Mas foi quando encontrou os pronomes Spivak, de linguagem neutra e ainda sem equivalente no Brasil, que as coisas começaram a fazer mais sentido. Kobabe passou a adotar e, em e eir para falar de si e acabou escrevendo uma graphic novel que conta toda essa história, com detalhes íntimos, dolorosos e emocionantes, agora publicado no Brasil sob o título de “Gênero Queer – Memórias” (Tinta da China, 2023), e traduzido por Clara Rellstab.

O livro recebeu prêmios como o Alex Award, da American Library Association, e foi finalista do Stonewall Book Award. Mas também foi alvo de muito protesto: foi considerado pornográfico por associações conservadoras e banido de escolas em estados americanos como o Texas, a Virgínia e as Carolinas do Norte e do Sul.

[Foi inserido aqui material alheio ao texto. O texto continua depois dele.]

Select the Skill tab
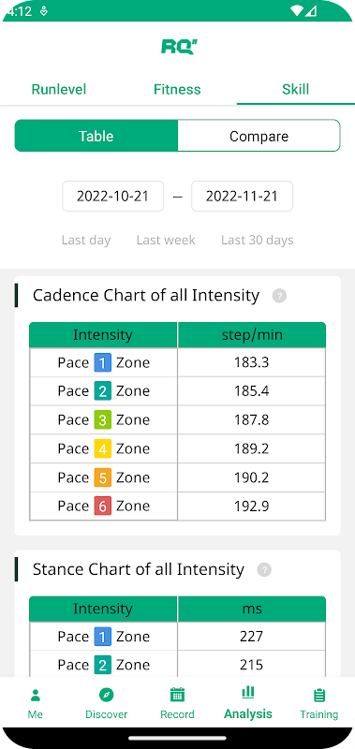Screen dimensions: 355x749 [296, 89]
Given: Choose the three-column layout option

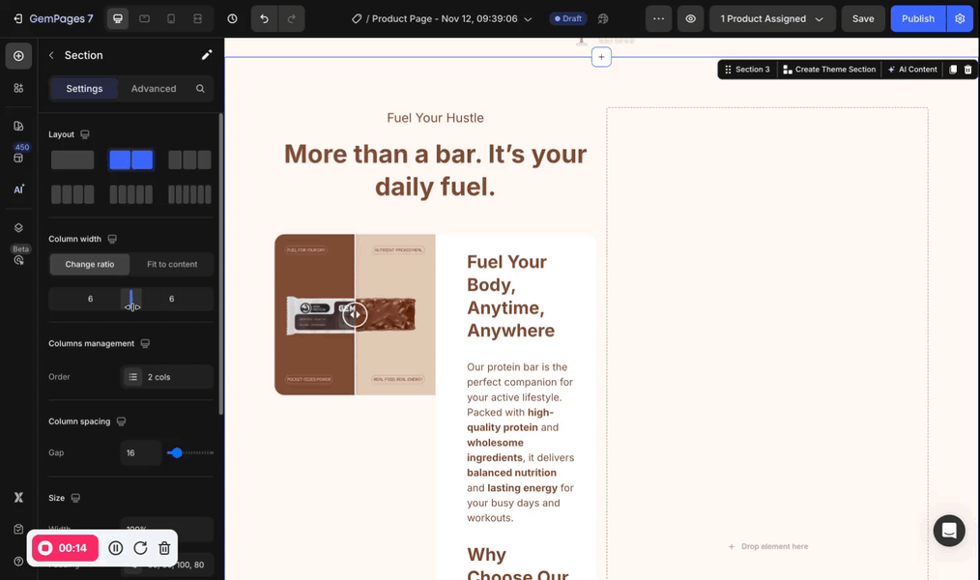Looking at the screenshot, I should coord(189,160).
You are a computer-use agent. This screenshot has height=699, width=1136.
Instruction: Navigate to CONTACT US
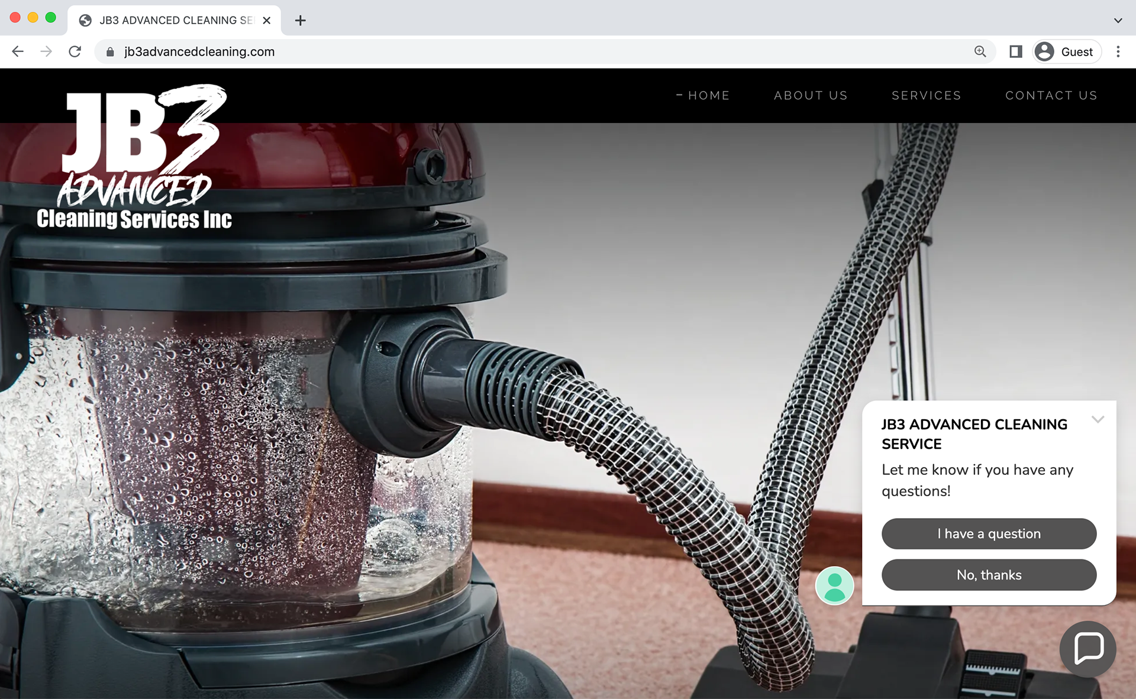coord(1051,95)
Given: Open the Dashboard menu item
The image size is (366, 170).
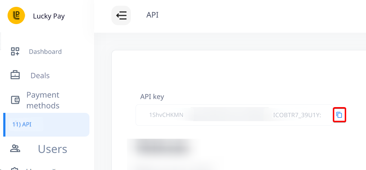Looking at the screenshot, I should pos(45,51).
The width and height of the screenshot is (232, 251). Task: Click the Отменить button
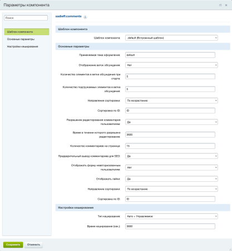[x=33, y=245]
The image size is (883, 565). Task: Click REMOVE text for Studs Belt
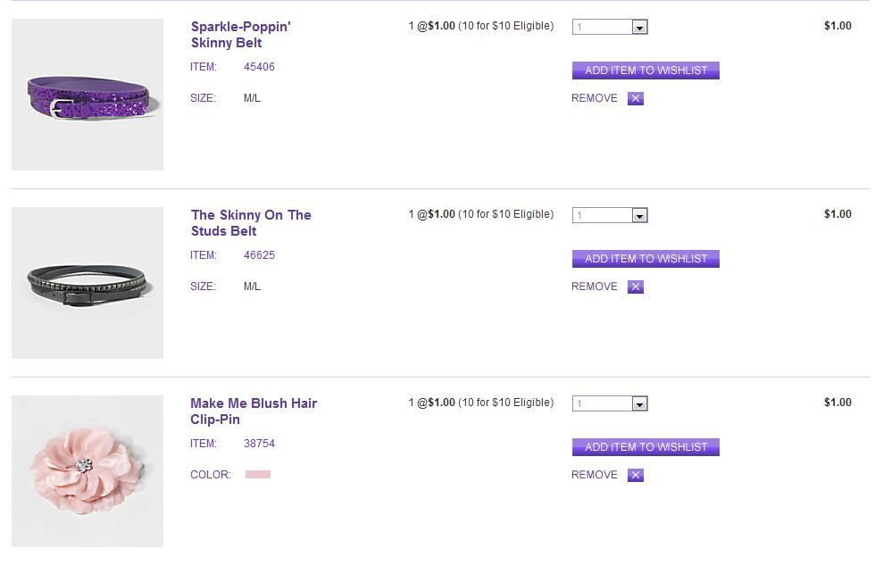(x=595, y=287)
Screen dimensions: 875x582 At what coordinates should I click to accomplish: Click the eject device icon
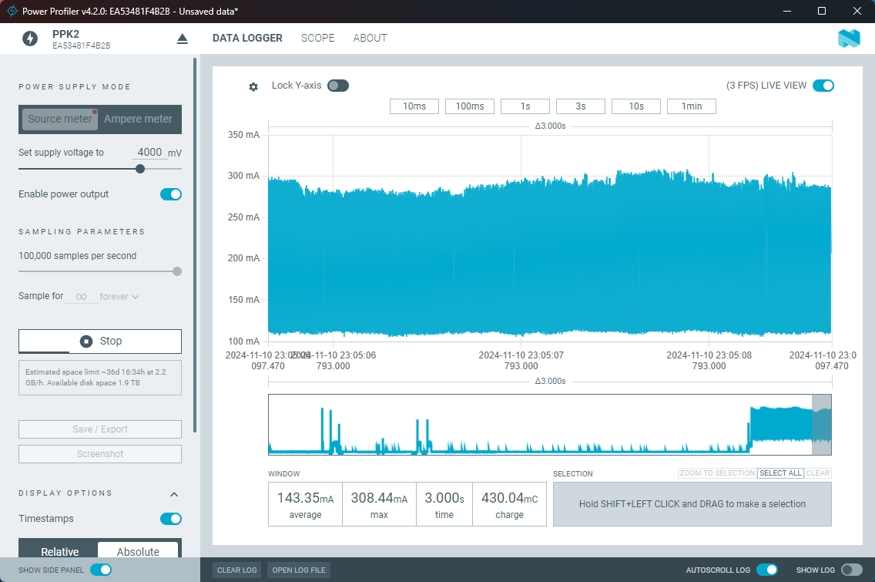pos(183,39)
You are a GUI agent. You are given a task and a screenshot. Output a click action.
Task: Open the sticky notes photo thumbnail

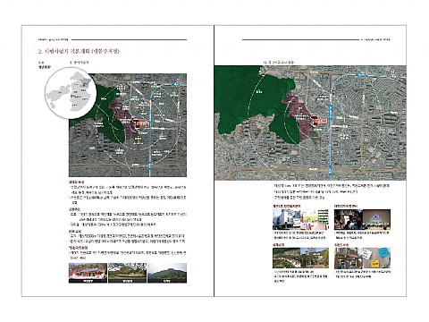tap(362, 258)
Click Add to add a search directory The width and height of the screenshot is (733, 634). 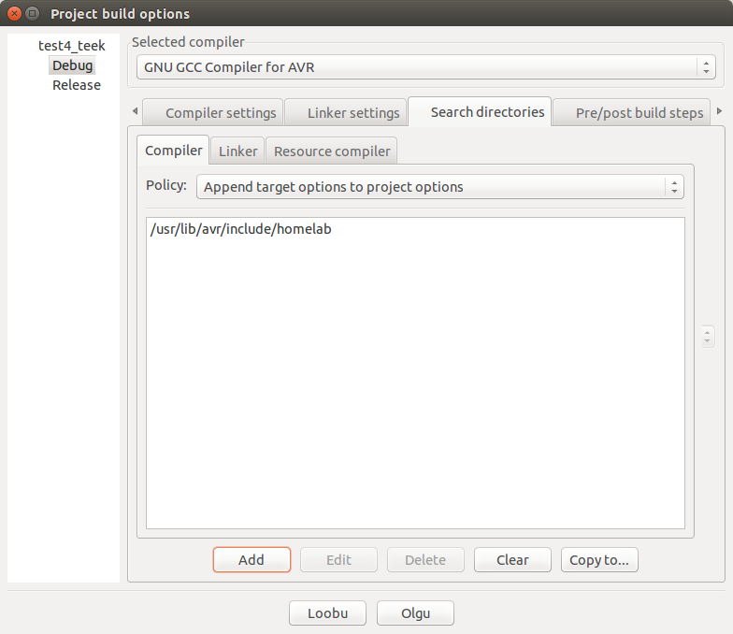point(252,560)
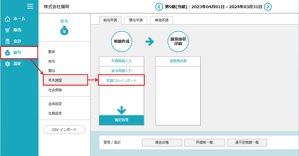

“‘Gênero Queer’ acabou no centro dessa discussão por ser uma graphic novel e porque fala sobre sexualidade (Kobabe se identifica como assexual) em um momento em que o tema se tornou tabu”, afirma ao New York Times Jonathan Friedman, diretor de liberdade de expressão e de educação no PEN America, uma organização sem fins lucrativos que trabalha para defender e celebrar a liberdade de expressão nos Estados Unidos com literatura e direitos humanos. “Há definitivamente um elemento anti LGBTQIA+ nessa reação.”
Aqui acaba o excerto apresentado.